> **Fragmento**:
2. El significado más allá del hecho. Pero sería igualmente simplista, además de estéril,
la actitud contraria de apoyarse en la imposibilidad del hecho empírico para negar la
realidad del significado teológico. Eso significaría, en primer lugar, desconocer la
enorme flexibilidad que caracteriza el mundo simbólico en su relación con los hechos
empíricos, y en segundo lugar, y en este caso tal vez lo más importante, perder una de
las adquisiciones más decisivas de la exégesis: que la fundamental historicidad de la
religión bíblica no exige la facticidad de todo lo narrado en ella. Hubo que aprenderlo
duramente no sólo en los relatos del Génesis, sino también en la misma historia de Jesús
de Nazaret.
Todos los comentaristas dan hoy por supuesto que esta narración no puede ser tomada
como descripción exacta o protocolaria de un hecho acontecido. Incluso aquellos que
admiten la realidad de una base factual, es decir, la existencia de un acontecimiento
desencadenante, no pueden ne gar que la narración, como tal, es una construcción
teológica.

> **Por hacer**:
**a.** Repite al pie de la letra el tramo del fragmento que empieza en "2. El significado" y acaba en "de Nazaret.".
**b.** Anota, sin repetir ninguna, todas las palabras del fragmento que terminan en «-idad».
**c.** Prolonga el fragmento sobre el significado teológico más allá del hecho, arrancando justo después de su última oración.
Para resolver esto no hacen falta las entradas.

> **Extracto de datos**:
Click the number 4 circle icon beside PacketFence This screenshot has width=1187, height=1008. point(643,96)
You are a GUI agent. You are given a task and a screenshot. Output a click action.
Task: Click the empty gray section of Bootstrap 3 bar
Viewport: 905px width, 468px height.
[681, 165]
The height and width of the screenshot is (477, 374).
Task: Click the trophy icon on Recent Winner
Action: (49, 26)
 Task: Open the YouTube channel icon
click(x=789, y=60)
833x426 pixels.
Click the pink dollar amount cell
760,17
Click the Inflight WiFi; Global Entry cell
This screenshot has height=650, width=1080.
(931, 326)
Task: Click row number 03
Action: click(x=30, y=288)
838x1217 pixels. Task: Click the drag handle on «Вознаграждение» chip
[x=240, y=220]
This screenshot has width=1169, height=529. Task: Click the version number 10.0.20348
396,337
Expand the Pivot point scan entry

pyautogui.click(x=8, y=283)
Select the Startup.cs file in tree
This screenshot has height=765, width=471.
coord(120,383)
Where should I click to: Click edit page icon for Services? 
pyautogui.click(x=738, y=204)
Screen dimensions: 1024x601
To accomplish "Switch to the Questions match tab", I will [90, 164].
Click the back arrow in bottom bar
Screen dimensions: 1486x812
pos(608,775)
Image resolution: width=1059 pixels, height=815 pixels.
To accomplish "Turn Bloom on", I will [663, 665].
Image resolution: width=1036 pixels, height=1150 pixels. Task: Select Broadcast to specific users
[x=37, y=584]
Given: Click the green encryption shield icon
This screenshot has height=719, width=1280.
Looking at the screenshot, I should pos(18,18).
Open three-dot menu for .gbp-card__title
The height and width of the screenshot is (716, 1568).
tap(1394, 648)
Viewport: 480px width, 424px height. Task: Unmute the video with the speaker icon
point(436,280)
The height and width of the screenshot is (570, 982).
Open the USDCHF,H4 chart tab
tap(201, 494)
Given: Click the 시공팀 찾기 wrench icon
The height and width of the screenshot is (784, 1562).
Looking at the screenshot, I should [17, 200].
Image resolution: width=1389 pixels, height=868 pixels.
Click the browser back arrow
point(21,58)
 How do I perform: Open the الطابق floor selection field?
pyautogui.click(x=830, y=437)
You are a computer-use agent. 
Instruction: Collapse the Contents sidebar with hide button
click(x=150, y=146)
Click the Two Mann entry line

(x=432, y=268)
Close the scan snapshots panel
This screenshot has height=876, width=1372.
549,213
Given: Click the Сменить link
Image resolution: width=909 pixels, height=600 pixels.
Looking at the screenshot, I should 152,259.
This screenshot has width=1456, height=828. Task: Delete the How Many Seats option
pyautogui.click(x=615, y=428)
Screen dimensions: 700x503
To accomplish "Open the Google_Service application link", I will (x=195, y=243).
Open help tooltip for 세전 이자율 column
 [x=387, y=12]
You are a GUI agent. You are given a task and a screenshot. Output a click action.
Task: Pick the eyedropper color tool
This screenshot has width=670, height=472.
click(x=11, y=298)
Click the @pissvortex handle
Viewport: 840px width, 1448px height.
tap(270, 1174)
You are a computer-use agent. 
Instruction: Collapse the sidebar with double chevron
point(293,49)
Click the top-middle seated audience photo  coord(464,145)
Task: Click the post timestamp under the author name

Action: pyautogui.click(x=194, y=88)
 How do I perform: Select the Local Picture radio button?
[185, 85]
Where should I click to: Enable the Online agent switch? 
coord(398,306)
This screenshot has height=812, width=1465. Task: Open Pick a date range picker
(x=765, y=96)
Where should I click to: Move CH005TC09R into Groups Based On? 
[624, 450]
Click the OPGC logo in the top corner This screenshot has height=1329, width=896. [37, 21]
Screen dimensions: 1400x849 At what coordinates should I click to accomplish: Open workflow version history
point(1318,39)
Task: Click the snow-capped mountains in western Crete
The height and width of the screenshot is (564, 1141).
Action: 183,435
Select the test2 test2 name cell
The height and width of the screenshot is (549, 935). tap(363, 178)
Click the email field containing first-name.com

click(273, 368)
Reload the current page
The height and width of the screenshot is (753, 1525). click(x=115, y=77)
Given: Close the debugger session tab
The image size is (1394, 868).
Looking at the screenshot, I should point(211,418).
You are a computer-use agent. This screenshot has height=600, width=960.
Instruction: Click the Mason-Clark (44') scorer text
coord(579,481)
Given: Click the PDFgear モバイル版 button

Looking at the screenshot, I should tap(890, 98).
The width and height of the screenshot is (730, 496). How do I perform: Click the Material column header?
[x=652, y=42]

> **Respuestas del ejercicio**:
**a.**
2. El significado más allá del hecho. Pero sería igualmente simplista, además de estéril,
la actitud contraria de apoyarse en la imposibilidad del hecho empírico para negar la
realidad del significado teológico. Eso significaría, en primer lugar, desconocer la
enorme flexibilidad que caracteriza el mundo simbólico en su relación con los hechos
empíricos, y en segundo lugar, y en este caso tal vez lo más importante, perder una de
las adquisiciones más decisivas de la exégesis: que la fundamental historicidad de la
religión bíblica no exige la facticidad de todo lo narrado en ella. Hubo que aprenderlo
duramente no sólo en los relatos del Génesis, sino también en la misma historia de Jesús
de Nazaret.

**b.** imposibilidad, realidad, flexibilidad, historicidad, facticidad

**c.**
Las razones son claras. En primer lugar, el ciclo patriarcal representa todo él una
reconstrucción eminentemente teológica, basada en los escasos recuerdos vehiculados
por la tradición oral, sin que en la mayoría de los casos resulte siquiera posible un
acuerdo sobre los datos más elementales. Además, Isaac representa una figura más bien
secundaria, reducida a no ser más que un vínculo entre las dos más importantes de
Abrahán y Jacob. Y el episodio concreto del sacrificio, que en su redacción definitiva
parece pertenecer al elohísta* (aunque hay quien lo retrotrae hasta la época postexílica), tiene una relación muy laxa con lo precedente: pertenece a las narraciones relativamente
tardías destinadas a ejemplarizar la conducta de Abrahán y de hecho constituye la
décima y más importante de las pruebas a que éste fue sometido. Es evidente que se
trata de una construcción teológica libre, interesada por la lección religioso- moral: la
radical obediencia de Abrahún desde su fe en la absoluta soberanía de Dios.
La segunda cuestión es más delicada y sutil: si el significado no es solidario con el
hecho real, ¿puede también desvincularse de la misma posibilidad de la orden divina?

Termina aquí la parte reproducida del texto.